Torino_sparatoriaTorino, 9 mar – Duplice tentato omicidio aggravato in concorso e detenzione abusiva di arma comune da sparo. Con queste accuse, i Carabinieri della Compagnia di Chivasso hanno eseguito nelle scorse ore quattro ordinanze di custodia cautelare in carcere, emesse dal GIP presso il Tribunale di Ivrea (TO) su richiesta della locale Procura, nei confronti di quattro italiani di origine calabrese residenti in provincia di Torino.

Gli indagati potrebbero essere gli autori delle due sparatorie avvenute a Rondissone e Chivasso il 13 ottobre 2016.

All’epoca, «due italiani di 28 e 54 anni, Bruno Lazzaro di Volpiano e Rocco Morano di Torrazza Piemonte – spiegano i Carabinieri – erano finiti in ospedale per ferite d’arma da fuoco». Il primo era stato colpito alla coscia destra e si era recato al Pronto Soccorso con mezzi propri; il secondo, invece, era stato trasportato da un’ambulanza del 118 in quanto trafitto da un proiettile ad un gluteo.

«Entrambi hanno precedenti penali e il più giovane dei due, in particolare, era stato arrestato nel 2015 col fratello 20enne per spaccio di droga», sottolineano i militari. 

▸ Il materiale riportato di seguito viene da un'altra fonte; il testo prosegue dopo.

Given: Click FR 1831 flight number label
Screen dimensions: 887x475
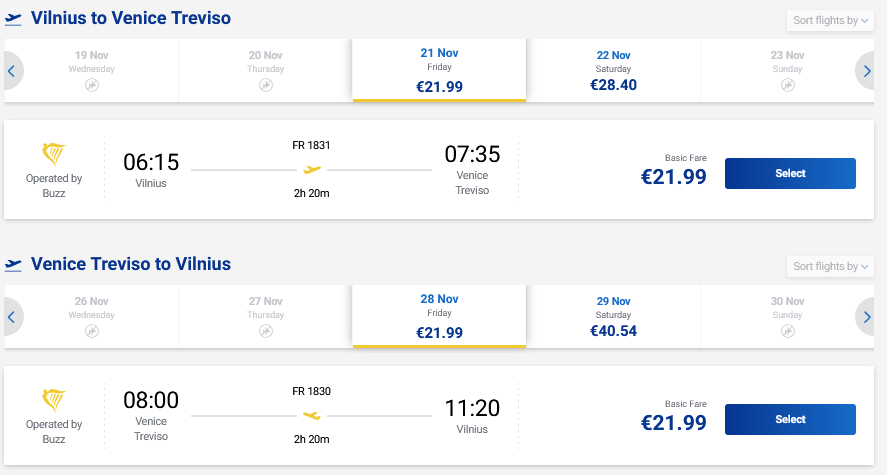Looking at the screenshot, I should (311, 145).
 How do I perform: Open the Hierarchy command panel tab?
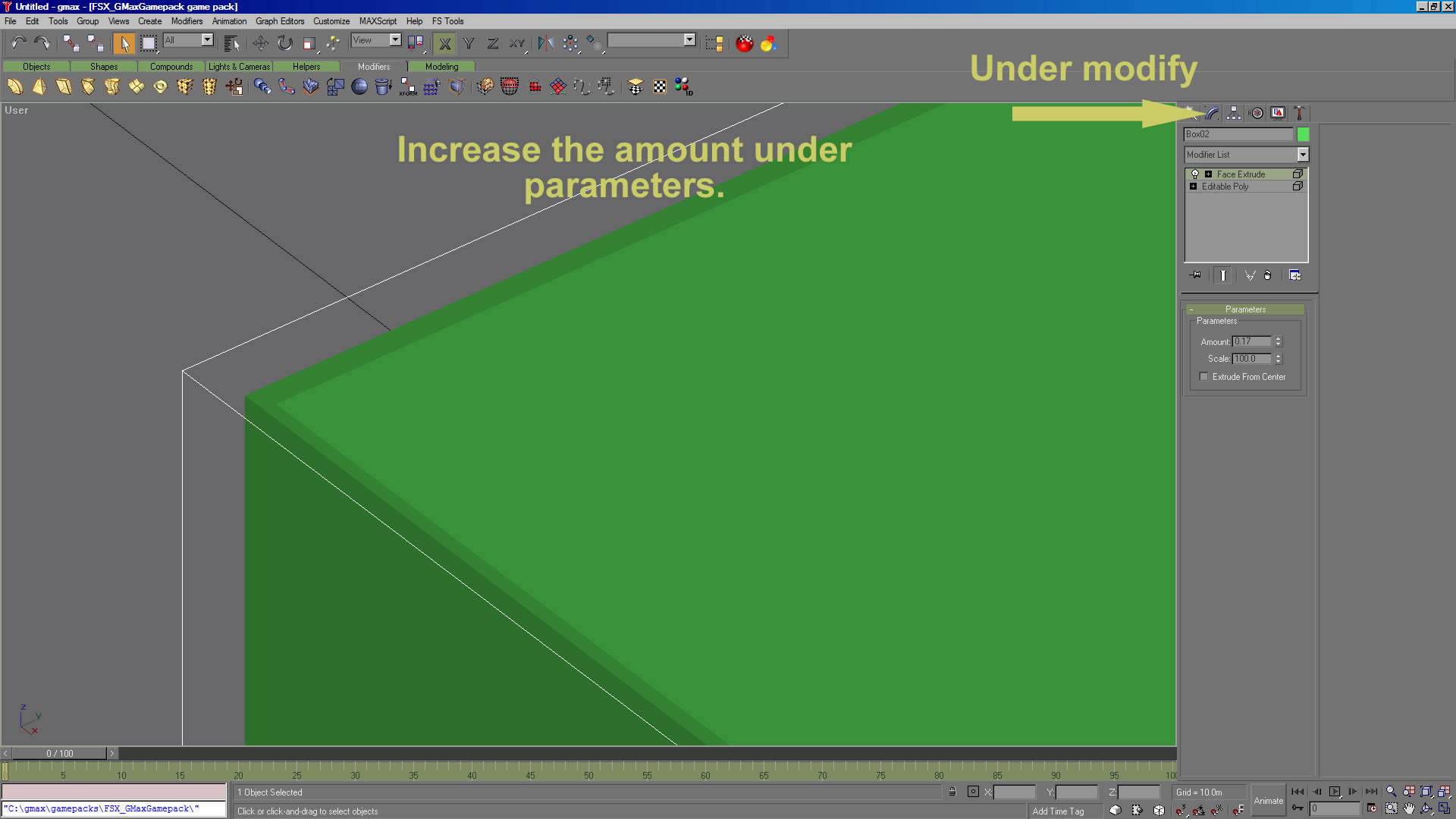coord(1234,113)
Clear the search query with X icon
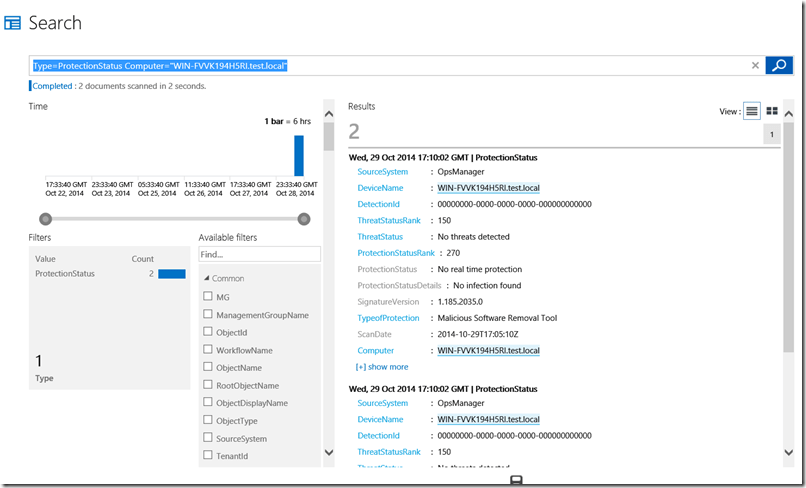This screenshot has width=806, height=488. coord(755,66)
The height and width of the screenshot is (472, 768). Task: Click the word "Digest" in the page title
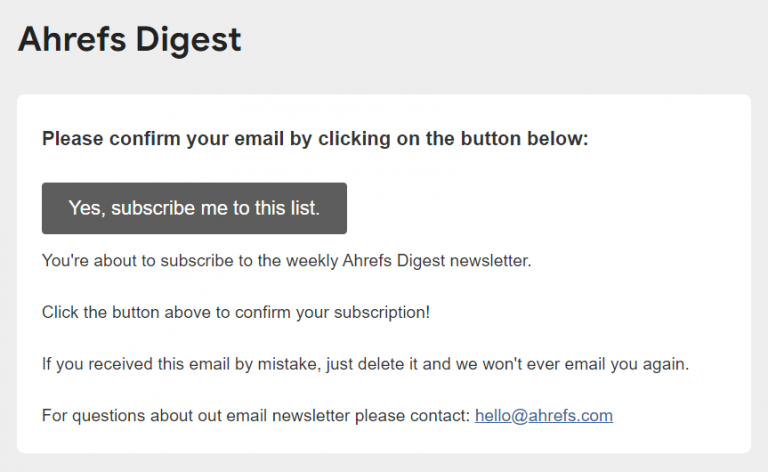188,41
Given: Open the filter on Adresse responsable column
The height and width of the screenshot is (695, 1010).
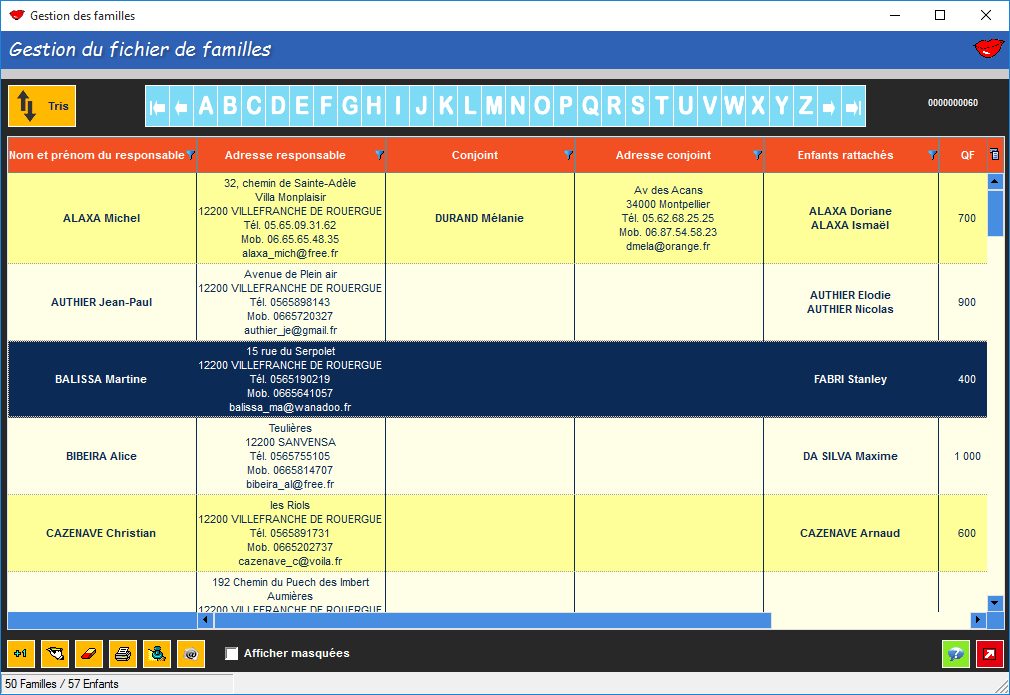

Un terzo fratello, Salvatore Lazzaro, era invece morto assassinato nel 2013 a Sorianello, in provincia di Catanzaro, con due colpi di fucile.

L’indagine – evidenziano sempre gli inquirenti – ha permesso di stabilire che gli indagati avrebbero «pianificato e attuato l’azione nei confronti di Morano per questioni riguardanti la mancata concessione di un prestito e di Lazzaro come conseguenza di un litigio avvenuto alcuni giorni prima».

I militari hanno perquisito abitazioni e attività commerciali riconducibili agli indagati.

I dettagli dell’operazione saranno forniti durante la conferenza stampa in programma in mattinata al Comando Provinciale dei Carabinieri di Torino.